* [Your task] Could you render the lines from the one containing "At what (x,y)" through the one containing "Looking at the", both included, as a Markdown table with the columns Row and Line, leaving out any blank lines?

* [Data to use]
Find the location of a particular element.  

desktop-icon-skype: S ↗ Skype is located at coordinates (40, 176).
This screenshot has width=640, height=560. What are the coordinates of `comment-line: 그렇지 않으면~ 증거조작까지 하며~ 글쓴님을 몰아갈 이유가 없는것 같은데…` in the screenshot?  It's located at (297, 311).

==

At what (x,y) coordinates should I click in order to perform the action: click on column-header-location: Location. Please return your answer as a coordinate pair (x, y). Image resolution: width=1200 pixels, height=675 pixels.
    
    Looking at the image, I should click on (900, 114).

* [Your response]
| Row | Line |
|---|---|
| 1 | At what (x,y) coordinates should I click in order to perform the action: click on column-header-location: Location. Please return your answer as a coordinate pair (x, y). Image resolution: width=1200 pixels, height=675 pixels. |
| 2 |     Looking at the image, I should click on (900, 114). |